WATERLOO — A Republican candidate for governor Tuesday got a close-up look at Hawkeye Community College’s industrial programs.
Ron Corbett talked manufacturing with staff and administrators as he toured Hawkeye’s CNC machining, welding and power mechanics labs. Prior to the tour, he met with President Linda Allen and a number of her cabinet members.
“I’m doing a tour to all of the community colleges as part of my outreach program,” said Corbett, emphasizing the importance of understanding what’s happening at the educational institutions as the state’s leader.
Following a walk-through of Buchanan and Butler halls, he praised the college’s ability to meet industry standards in training despite equipment expenses. “I’m impressed that the school’s been able to have modern equipment to teach students with.”
The former Cedar Rapids mayor is challenging Gov. Kim Reynolds in the June 5 primary. He was mayor for eight years and a member of the Legislature for 13 years prior to that.
“I’m impressed with how embedded Hawkeye is with the community,” said Corbett, citing the college’s success at placing students who finish its manufacturing programs. “They really do have their finger on the pulse of the communities that they serve.”
He would like to see Iowa’s community colleges take a more central role in job training and work force development efforts across the state. “So, I’m really concerned about the mid-year budget cuts last year,” he said, as well as cuts proposed for this fiscal year. Last month, the Iowa Senate proposed a cut of $5.4 million for community colleges while Reynolds proposed a $1.8 million cut due to state revenues coming in below projections.
“This is really a mismanagement issue,” said Corbett. “I think these mid-year budget cuts are ill-advised.”
He had proposed dealing with the funding problems earlier, but said officials ignored him.

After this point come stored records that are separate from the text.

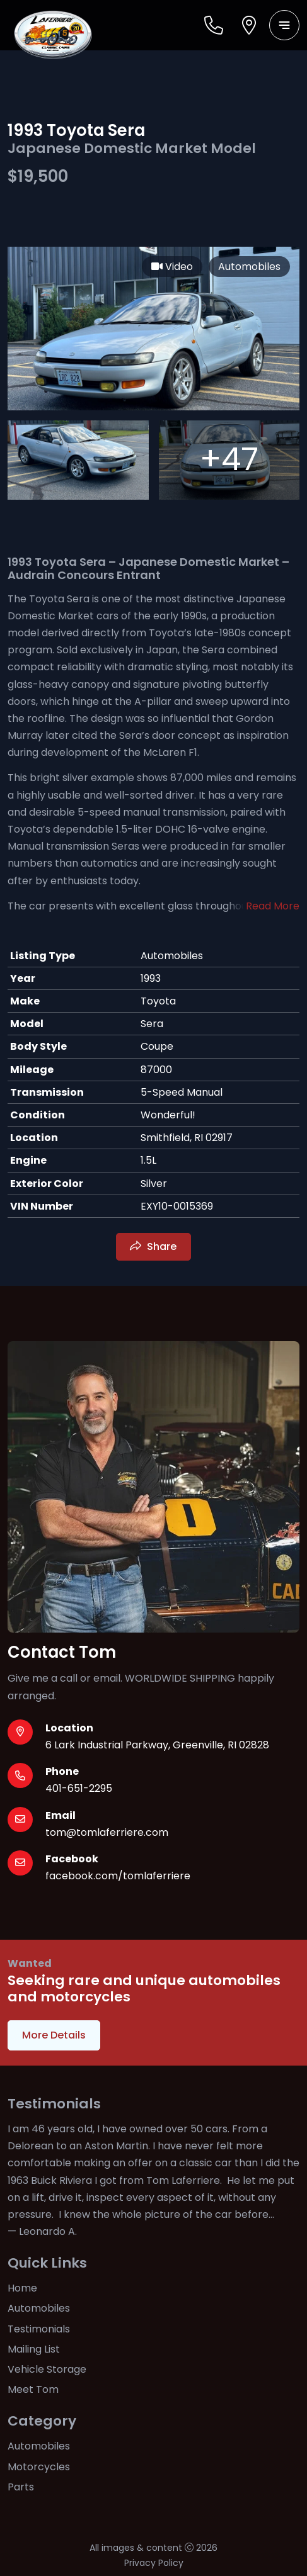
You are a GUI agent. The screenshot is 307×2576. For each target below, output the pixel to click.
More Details (54, 2035)
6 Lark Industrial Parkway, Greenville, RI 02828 (157, 1745)
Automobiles (39, 2308)
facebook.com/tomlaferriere (117, 1876)
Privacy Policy (153, 2562)
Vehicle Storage (47, 2369)
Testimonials (39, 2329)
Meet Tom (33, 2389)
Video (172, 266)
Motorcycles (39, 2467)
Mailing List (34, 2349)
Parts (21, 2487)
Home (22, 2288)
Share (162, 1246)
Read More (272, 906)
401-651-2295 (78, 1788)
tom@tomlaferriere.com (106, 1832)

“Last year, I called for a special session to take care of the budget issue at the beginning of the budget year,” said Corbett. He would like to see cuts to the bureaucracy in Des Moines rather than taking money away from community colleges and state universities.
Growing tuition will be the end result of the cuts, he suggested.
“You see in every report from Future Ready Iowa (task force) that 70 percent of jobs in the future are going to require two-year degrees or more,” said Corbett. Tuition should not be “so high that it becomes a barrier to people furthering their education.”
He is continuing on to visits at community colleges in Fort Dodge and Ottumwa this week and was in Peosta last week as part of the effort to stop at all 15 in the state.
“This is pretty much my life, traveling the state of Iowa in my vehicle,” said Corbett, noting he puts in about 1,000 miles per week.